I realize this function is not of the form you were looking for, but this is as good as Excel gets.

Quote:

why think for yourself when a computer can do it for you!
Because computers make fast, very accurate, mistakes. You absolutely must know what the computer is doing, and you must have some idea of the result you want to obtain before you can possibly accept its answer. Computers are very stupid: they do what you tell them, not what you want. Big difference!
• March 10th 2011, 08:20 AM
Phugoid
Quote:

Originally Posted by Ackbeet
Ok, I've attached a screenshot of what I got out of Excel. Quite a nice polynomial fit to the log plot of the data. The result is this:

$\ln(y)=7.5841\times 10^{-8}x^{4}-1.4579\times 10^{-6}x^{3}+2.8721\times 10^{-5}x^{2}$

$\qquad\qquad+2.3948\times 10^{-4}x-9.7726\times 10^{-1},$ with

$R^{2}=9.9999\times 10^{-1}.$

That's as good a fit as it gets. Here's the plot:

Attachment 21100

I realize this function is not of the form you were looking for, but this is as good as Excel gets.

Because computers make fast, very accurate, mistakes. You absolutely must know what the computer is doing, and you must have some idea of the result you want to obtain before you can possibly accept its answer. Computers are very stupid: they do what you tell them, not what you want. Big difference!

Ah, I see. Indeed this works.

Haha, yes, but very fast and very accurate mistakes are something of a positive characteristic when it comes to using stochastic heuristic optimisation methods like Genetic Algorithms. Don't worry, I'm fully engaged with GAs and how they work, and they seem to have worked very well on this occasion :D.
• March 10th 2011, 08:30 AM
Ackbeet
Quote:

Originally Posted by Phugoid
Ah, I see. Indeed this works.

Haha, yes, but very fast and very accurate mistakes are something of a positive characteristic when it comes to using stochastic heuristic optimisation methods like Genetic Algorithms. Don't worry, I'm fully engaged with GAs and how they work, and they seem to have worked very well on this occasion :D.
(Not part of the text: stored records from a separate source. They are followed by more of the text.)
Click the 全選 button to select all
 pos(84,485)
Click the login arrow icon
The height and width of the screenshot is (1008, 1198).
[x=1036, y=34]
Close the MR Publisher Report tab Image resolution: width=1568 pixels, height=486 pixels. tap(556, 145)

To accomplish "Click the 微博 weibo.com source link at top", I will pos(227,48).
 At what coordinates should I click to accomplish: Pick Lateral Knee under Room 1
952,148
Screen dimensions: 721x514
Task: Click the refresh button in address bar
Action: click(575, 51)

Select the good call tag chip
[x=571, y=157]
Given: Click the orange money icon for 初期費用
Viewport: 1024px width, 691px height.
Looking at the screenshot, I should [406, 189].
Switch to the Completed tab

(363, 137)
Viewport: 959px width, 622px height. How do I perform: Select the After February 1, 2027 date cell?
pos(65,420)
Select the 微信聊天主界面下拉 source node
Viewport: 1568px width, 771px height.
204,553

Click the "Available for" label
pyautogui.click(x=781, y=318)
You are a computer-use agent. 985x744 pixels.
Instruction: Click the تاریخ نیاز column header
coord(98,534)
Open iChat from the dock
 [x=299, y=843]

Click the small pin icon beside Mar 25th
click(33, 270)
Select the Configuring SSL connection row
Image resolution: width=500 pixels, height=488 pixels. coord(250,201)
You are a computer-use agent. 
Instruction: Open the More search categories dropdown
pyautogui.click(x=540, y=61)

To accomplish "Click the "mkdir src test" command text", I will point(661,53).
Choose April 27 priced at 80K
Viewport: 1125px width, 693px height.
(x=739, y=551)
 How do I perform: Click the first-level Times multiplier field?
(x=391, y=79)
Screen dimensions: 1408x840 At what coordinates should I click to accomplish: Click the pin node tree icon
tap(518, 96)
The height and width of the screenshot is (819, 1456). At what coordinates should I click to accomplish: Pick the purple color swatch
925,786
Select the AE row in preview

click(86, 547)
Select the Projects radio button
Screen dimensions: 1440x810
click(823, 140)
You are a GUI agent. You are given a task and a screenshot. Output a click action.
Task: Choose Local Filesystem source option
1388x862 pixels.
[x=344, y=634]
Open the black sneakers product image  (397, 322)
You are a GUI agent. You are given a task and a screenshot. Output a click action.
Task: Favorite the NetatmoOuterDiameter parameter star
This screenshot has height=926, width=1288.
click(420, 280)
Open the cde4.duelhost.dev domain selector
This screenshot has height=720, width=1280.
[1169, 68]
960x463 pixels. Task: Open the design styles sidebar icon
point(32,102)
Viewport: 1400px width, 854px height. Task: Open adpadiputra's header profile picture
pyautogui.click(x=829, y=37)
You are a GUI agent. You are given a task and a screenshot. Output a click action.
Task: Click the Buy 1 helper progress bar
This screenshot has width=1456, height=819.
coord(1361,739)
Jolly good, then. Would you say your problem is now solved?
• March 10th 2011, 08:30 AM
Phugoid
Quote:

Originally Posted by Ackbeet
Jolly good, then. Would you say your problem is now solved?

• March 10th 2011, 08:31 AM
Ackbeet
You're very welcome. Have a good one!
• March 31st 2011, 08:09 PM
florante
Quote:

Originally Posted by Ackbeet
Try this trick:

$y-e=a\,b^{c(x+d)}$

$\dfrac{y-e}{a}=b^{c(x+d)}$

$\ln(y-e)-\ln(a)=\ln(b^{c(x+d)})=c(x+d)\ln(b).$

The variable $v:=\ln(y-e)$ is now a linear function of $x.$

The number $e$ in this case, incidentally, is the horizontal asymptote as $x\to-\infty.$ If you know what that is, that will simplify matters. Otherwise, just try to fit data points to the log plot of your plot there.

Does that help?

Hi,

supposed that I have a set of x & y.
how would one proceeds in finding the constants assuming the the constant $e$ is not known and is one of the desired result.
Any help would be appreciated.

Thanks
• April 1st 2011, 02:36 AM
Ackbeet
Well, here's one way. Let's say you have a spreadsheet. You have a column for $x$, and a column for $y$. You then plot the data you have on a log plot. You are able to get $v=mx+b.$ That is, you've done the trick outlined in Post # 2. So now you can include another column, for $v$. But you know that $v=\ln(y-e).$ That implies $e^{v}=y-e,$ or $e=y-e^{v}.$ I would create another column that is equal to $y-e^{v},$ which you can do because everything there is known. Then I'd probably take $e$ to be the average of everything in that column. Make sense?